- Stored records
********************

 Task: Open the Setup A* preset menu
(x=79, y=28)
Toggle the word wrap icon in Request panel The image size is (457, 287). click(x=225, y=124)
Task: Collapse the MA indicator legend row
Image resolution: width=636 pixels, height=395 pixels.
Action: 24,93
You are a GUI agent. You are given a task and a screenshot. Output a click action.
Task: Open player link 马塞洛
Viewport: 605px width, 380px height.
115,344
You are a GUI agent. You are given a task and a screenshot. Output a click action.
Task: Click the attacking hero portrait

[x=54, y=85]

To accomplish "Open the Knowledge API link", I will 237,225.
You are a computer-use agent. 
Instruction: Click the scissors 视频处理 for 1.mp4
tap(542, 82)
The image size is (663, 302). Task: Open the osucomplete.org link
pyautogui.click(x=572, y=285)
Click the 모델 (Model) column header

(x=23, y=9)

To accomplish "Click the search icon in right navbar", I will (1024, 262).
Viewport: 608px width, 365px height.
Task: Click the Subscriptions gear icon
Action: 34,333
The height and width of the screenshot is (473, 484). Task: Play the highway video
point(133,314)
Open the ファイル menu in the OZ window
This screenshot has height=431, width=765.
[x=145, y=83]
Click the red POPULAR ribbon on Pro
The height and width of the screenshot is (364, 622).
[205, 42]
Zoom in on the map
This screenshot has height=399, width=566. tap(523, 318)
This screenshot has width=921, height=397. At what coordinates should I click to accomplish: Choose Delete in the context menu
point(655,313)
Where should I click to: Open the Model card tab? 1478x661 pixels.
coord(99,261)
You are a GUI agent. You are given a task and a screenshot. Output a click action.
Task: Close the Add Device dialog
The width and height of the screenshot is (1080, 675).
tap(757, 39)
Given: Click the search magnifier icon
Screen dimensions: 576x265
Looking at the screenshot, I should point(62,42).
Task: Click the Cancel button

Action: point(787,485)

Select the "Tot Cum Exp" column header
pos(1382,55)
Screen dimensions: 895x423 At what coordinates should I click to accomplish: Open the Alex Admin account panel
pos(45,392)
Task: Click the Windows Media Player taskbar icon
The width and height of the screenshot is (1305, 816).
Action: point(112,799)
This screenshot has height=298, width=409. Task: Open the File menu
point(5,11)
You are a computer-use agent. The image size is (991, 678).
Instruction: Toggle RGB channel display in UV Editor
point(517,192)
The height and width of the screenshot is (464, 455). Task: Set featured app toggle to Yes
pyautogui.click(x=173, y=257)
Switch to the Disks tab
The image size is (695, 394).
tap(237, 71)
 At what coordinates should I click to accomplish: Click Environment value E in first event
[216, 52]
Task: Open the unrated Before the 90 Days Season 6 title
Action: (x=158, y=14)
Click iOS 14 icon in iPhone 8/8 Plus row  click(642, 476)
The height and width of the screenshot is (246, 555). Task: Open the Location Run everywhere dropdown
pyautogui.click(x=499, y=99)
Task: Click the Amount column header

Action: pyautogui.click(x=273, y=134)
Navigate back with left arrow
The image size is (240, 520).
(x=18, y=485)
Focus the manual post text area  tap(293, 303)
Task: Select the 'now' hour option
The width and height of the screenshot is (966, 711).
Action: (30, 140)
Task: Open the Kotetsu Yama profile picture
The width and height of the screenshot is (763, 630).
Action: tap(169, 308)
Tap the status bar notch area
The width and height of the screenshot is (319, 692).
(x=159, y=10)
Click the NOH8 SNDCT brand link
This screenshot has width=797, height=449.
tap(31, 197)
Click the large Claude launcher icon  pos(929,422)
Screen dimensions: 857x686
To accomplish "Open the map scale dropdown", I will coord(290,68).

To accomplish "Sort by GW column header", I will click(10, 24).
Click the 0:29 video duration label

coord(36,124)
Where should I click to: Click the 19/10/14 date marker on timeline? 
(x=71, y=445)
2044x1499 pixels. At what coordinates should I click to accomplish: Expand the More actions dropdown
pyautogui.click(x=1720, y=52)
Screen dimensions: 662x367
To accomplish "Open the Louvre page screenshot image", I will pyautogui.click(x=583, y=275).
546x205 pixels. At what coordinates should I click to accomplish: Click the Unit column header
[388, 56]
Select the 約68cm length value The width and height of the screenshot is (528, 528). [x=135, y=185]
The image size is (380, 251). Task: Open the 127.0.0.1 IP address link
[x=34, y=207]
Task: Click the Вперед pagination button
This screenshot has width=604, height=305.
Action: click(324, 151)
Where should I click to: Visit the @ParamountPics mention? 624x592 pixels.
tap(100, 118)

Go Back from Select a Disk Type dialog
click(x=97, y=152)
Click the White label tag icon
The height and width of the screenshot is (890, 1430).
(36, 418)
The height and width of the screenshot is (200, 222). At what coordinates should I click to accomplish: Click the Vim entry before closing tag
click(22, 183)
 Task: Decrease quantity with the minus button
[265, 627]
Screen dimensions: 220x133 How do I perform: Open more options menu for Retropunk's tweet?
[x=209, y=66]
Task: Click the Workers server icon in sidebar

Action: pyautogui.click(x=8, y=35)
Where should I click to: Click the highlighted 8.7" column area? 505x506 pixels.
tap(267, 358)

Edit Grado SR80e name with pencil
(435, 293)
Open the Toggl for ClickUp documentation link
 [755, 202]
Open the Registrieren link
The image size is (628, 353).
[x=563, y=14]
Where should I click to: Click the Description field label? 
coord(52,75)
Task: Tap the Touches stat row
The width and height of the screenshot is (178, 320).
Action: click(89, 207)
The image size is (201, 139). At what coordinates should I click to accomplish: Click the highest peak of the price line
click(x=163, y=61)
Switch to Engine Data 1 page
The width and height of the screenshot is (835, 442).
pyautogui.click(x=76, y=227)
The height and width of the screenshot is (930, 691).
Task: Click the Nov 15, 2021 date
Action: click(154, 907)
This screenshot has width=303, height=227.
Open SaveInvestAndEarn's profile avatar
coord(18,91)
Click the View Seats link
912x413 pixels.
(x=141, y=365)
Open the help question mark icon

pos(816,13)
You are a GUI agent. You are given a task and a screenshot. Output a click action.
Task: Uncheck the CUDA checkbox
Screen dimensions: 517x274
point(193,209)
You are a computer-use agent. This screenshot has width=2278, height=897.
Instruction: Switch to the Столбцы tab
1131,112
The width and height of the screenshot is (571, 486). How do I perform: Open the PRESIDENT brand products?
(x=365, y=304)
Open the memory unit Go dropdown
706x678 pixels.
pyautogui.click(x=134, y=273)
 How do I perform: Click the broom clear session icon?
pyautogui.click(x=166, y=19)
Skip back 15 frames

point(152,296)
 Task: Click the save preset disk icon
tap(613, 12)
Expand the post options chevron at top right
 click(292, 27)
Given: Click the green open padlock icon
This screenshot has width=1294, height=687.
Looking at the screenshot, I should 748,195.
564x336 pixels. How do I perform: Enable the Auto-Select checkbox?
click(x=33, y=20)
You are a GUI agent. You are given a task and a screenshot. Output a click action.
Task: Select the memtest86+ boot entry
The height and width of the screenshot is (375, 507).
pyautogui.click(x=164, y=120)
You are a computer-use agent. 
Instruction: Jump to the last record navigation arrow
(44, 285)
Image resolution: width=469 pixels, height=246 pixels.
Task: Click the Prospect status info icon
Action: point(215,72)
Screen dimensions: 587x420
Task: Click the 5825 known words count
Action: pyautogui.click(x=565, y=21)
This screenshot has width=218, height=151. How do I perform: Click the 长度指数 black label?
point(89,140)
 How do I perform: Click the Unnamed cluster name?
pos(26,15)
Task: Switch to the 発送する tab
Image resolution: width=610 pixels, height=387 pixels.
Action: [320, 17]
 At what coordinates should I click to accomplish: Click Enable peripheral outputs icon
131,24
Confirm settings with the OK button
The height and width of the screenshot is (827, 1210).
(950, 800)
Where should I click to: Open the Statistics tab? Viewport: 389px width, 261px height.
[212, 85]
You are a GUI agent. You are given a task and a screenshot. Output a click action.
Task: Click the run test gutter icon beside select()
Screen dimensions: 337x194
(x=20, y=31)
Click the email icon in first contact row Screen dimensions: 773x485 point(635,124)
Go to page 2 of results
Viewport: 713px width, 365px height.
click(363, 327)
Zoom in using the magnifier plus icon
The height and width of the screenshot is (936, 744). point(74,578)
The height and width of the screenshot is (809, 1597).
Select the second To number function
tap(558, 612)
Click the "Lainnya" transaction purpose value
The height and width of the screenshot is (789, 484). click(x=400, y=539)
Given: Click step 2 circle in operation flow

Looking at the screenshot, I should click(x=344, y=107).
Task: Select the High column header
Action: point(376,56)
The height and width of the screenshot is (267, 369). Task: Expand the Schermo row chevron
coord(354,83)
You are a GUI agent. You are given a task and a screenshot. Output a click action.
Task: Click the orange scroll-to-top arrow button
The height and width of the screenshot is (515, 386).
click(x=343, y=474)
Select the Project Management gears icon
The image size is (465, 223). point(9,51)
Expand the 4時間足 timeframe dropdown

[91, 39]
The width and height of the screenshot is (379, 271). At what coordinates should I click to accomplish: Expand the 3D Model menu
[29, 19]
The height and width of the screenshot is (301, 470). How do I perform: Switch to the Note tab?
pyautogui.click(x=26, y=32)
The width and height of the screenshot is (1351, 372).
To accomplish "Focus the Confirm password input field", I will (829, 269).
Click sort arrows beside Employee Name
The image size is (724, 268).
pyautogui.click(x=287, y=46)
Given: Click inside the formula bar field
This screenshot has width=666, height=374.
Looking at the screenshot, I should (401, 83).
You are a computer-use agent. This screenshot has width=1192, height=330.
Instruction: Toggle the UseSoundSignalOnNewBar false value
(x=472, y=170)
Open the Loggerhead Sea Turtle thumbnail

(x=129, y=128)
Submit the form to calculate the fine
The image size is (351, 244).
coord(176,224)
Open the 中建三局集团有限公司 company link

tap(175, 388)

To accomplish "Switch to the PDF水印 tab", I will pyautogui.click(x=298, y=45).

********************

- WHAT YOU SHOULD DO
Among the lines of the data, which ones contain the word "computer"? Show them.

- SOLUTION TO THIS EXERCISE
You are a computer-use agent. 
You are a computer-use agent. The image size is (991, 678).
You are a computer-use agent. This screenshot has width=2278, height=897.
You are a computer-use agent. 
You are a computer-use agent. This screenshot has width=1192, height=330.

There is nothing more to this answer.